[Stored data entries]
━━━━

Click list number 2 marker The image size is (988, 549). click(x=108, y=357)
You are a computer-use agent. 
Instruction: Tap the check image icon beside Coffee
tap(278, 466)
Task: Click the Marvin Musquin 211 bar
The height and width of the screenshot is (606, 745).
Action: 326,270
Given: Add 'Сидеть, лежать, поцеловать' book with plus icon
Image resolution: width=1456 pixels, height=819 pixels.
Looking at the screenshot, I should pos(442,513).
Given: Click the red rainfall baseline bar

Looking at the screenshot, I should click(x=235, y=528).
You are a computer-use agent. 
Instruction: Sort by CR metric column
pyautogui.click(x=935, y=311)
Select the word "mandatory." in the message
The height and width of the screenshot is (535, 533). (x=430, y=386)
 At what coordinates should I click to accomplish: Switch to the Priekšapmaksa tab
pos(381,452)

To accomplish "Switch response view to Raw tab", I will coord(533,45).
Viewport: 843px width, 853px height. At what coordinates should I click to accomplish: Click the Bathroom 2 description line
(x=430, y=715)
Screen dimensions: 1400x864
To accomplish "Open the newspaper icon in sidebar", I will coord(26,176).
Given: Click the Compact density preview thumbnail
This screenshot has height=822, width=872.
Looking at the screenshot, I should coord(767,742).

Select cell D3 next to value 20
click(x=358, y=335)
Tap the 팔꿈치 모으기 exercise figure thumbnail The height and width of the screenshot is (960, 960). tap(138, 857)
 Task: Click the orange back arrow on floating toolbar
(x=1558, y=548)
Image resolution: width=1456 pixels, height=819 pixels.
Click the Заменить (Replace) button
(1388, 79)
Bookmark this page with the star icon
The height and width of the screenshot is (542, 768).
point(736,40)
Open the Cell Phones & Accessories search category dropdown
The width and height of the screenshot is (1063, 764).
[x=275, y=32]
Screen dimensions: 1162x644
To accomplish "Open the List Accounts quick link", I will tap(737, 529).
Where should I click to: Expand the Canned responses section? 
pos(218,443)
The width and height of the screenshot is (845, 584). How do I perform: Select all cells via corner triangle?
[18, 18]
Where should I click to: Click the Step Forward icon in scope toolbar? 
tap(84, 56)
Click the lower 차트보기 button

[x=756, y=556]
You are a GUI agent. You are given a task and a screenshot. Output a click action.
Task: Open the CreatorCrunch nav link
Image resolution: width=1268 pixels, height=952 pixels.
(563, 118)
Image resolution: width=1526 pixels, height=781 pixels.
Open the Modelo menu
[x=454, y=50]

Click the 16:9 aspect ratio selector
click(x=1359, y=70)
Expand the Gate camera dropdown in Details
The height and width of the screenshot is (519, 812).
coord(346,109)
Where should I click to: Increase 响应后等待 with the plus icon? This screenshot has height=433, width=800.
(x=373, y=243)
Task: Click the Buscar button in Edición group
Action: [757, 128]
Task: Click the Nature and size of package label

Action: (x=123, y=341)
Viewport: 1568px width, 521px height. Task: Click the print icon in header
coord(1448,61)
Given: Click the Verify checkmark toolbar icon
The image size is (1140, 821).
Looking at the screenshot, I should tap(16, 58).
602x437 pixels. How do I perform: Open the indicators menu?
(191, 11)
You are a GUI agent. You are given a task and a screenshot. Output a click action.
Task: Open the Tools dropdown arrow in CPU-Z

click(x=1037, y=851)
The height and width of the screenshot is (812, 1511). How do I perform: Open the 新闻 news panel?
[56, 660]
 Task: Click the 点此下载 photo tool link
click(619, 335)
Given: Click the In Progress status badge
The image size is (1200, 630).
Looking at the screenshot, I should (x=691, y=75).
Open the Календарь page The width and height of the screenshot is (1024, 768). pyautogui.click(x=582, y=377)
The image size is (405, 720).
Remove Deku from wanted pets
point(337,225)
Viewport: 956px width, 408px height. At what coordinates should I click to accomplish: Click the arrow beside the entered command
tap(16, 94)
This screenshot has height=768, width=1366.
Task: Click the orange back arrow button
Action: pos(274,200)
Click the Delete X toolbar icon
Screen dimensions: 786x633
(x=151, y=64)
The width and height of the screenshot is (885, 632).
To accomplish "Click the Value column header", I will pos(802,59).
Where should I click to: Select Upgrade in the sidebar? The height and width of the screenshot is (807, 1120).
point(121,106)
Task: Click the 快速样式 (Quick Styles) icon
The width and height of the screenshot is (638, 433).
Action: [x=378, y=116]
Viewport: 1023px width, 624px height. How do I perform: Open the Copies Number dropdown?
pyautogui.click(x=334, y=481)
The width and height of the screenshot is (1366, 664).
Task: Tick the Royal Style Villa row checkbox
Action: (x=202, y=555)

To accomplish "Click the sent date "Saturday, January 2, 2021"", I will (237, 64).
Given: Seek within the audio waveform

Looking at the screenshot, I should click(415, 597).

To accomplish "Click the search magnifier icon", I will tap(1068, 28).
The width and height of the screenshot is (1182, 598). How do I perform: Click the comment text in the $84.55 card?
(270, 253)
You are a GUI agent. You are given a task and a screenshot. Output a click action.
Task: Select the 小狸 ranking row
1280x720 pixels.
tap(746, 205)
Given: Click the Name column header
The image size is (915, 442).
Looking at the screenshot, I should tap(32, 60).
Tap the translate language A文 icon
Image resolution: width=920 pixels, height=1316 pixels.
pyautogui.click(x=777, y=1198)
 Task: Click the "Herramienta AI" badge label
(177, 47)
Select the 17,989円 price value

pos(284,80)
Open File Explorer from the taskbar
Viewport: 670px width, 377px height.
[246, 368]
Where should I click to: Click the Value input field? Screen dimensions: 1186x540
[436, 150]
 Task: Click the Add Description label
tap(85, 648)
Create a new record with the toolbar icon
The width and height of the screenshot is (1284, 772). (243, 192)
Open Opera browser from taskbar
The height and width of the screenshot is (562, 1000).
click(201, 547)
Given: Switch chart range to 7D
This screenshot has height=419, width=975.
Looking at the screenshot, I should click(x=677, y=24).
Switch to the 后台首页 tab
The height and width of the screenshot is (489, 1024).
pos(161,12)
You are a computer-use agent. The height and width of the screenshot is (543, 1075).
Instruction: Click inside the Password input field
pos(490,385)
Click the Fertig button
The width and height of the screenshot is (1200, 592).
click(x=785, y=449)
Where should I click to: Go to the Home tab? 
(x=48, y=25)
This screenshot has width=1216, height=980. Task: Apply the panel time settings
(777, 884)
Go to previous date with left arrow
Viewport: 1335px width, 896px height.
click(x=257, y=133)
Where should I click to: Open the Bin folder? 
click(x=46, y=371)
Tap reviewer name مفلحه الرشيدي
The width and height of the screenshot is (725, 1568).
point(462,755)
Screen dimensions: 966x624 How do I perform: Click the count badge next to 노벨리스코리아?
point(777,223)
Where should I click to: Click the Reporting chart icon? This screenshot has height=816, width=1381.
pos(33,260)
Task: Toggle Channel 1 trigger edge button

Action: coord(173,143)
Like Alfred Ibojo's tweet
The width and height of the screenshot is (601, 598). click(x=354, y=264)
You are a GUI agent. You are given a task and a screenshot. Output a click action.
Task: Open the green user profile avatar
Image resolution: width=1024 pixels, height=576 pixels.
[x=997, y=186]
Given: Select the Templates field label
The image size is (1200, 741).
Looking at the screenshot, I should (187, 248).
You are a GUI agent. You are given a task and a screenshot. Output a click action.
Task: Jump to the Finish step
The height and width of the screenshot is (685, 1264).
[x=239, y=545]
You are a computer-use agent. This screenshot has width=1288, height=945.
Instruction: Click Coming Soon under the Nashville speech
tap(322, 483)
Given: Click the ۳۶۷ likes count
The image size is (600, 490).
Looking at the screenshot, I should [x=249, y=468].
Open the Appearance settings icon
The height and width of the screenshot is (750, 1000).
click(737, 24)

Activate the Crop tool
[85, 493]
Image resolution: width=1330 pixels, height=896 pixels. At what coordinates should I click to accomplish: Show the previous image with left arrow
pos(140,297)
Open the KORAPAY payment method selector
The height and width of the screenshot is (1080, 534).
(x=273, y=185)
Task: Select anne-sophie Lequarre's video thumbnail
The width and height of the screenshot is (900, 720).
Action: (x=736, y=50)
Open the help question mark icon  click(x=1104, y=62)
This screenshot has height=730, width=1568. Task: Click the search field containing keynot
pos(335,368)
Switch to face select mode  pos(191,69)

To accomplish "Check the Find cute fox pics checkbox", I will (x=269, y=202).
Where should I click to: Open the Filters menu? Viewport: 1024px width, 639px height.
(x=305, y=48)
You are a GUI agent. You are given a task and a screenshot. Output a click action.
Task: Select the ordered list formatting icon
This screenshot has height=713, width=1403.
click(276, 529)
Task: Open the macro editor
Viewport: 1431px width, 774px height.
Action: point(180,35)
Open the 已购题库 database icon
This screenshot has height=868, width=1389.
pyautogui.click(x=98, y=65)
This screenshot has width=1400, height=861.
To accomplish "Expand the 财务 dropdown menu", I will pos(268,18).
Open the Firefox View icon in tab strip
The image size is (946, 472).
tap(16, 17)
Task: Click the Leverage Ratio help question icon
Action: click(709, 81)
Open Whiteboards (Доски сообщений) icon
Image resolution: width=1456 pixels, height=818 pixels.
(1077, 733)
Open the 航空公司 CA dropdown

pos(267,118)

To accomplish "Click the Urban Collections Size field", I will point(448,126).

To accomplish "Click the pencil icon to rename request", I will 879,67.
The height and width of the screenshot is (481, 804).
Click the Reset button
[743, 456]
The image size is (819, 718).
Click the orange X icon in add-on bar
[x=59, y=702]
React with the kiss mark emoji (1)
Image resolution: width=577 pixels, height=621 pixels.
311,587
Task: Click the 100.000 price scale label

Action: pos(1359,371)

━━━━

*About this exercise*
From the entries above, write out only the lines starting at the line that holds "Open the 航空公司 CA dropdown" and ending at the line that holds "The height and width of the screenshot is (481, 804).", keeping both and matching them exactly.

*Reply*
Open the 航空公司 CA dropdown

pos(267,118)

To accomplish "Click the Urban Collections Size field", I will point(448,126).

To accomplish "Click the pencil icon to rename request", I will 879,67.
The height and width of the screenshot is (481, 804).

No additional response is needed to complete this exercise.